Informed Consent: New Recommendations Aim to Simplify Documents, Improve Quality
National Cancer InstituteFOR IMMEDIATE RELEASE, Thursday, October 22, 1998NCI Press OfficeThe National Cancer Institute (NCI) has unveiled new recommendations for informed consent documents that aim to make the forms more understandable and more useful to people who are considering participation in a cancer clinical trial.
Consent forms are a critical part of the informed consent process, through which an individual decides whether or not to participate in a trial. The need to improve this part of the process has become a major issue in oncology in recent years, as the forms have grown increasingly long, complex, and difficult to understand.

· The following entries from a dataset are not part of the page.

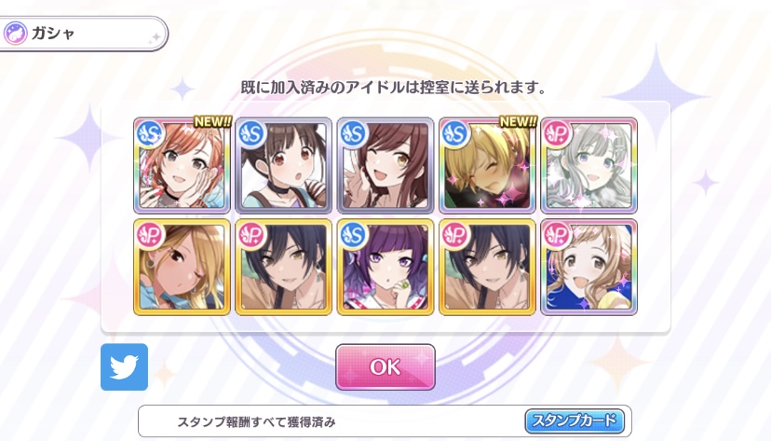The height and width of the screenshot is (441, 771).
Task: Select the purple-haired idol card
Action: point(386,268)
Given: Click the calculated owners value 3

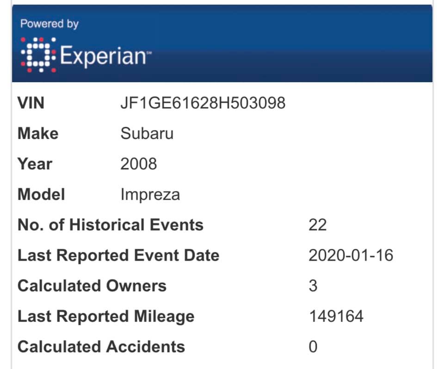Looking at the screenshot, I should click(x=313, y=286).
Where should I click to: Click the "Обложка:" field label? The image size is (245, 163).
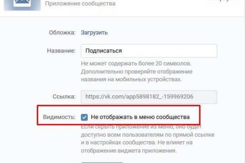62,32
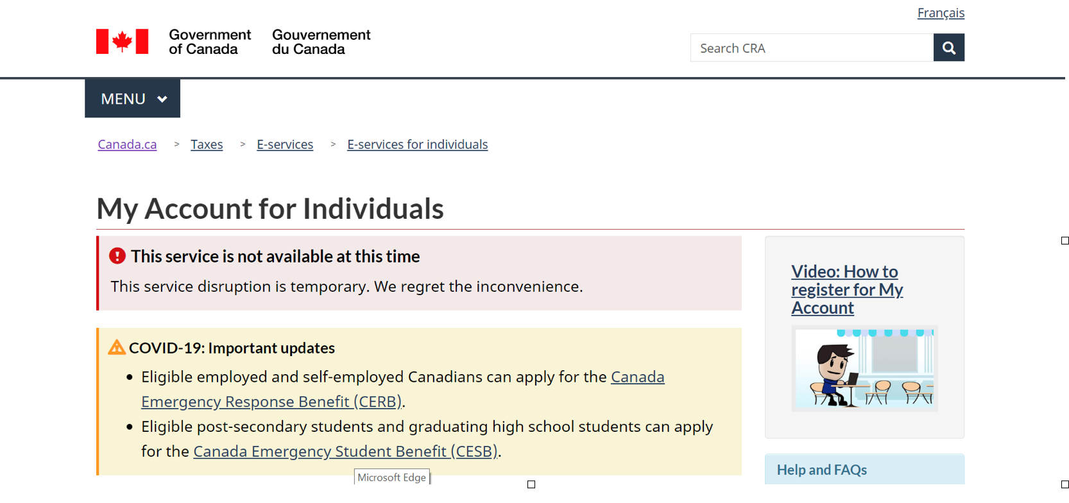This screenshot has width=1069, height=503.
Task: Open the E-services breadcrumb link
Action: pos(285,144)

In a mailing to thousands of Institutional Review Boards (IRBs), hospitals, cancer centers, patient groups, and individual researchers this week, NCI offers specific guidelines for simplifying and clarifying informed consent documents, and providing information essential to informed decision making. Included with the recommendations is a computer disk with a template a fill-in-the-blanks model form that investigators can use in developing their own documents.
The packet is intended both to support researchers who write consent forms and to assist local IRBs in reviewing the documents. "The ultimate goal is to increase patients' understanding of studies, and provide them with a sound foundation for decision-making," said Mary McCabe, R.N., director of the Office of Clinical Research Promotion at NCI, which is part of the National Institutes of Health (NIH).
The guidelines were developed by the Comprehensive Working Group on Informed Consent in Cancer Clinical Trials, which included representatives of NIH's Office for Protection From Research Risks and the Food and Drug Administration, as well as research physicians and nurses, patient advocates, IRB members, communications and legal experts, ethicists, and representatives of the pharmaceutical industry. Once developed, the recommendations and model template were evaluated and refined through a series of focus groups with patients, physicians, nurses, IRB members, and clinical research associates.
The Working Group made recommendations regarding specific elements in the consent form, such as the study's objectives, risks, and benefits. It also made general recommendations concerning readability and information access. Some examples:
The consent form should clearly and simply explain the research study and state why the potential research participant is eligible to enroll. The main objective of the proposed study should be placed in the context of standard care. Risks should be presented for the entire regimen rather than listing the risks for each specific drug or procedure that comprise the intervention. No investigational approach should be identified as the only chance for cure or contrasted with standard approaches that offer no chance of cure. Informed consent documents should be understandable to the patient population at the local facility. Documents should be written at an eighth grade or lower reading level. The research participant should be informed about and provided access to supplemental information during the initial decision-making process and throughout the research trial.
In addition to the recommendations, the Working Group developed sample consent forms for four current NCI-sponsored studies. The samples are included in the packet along with the guidelines and the template.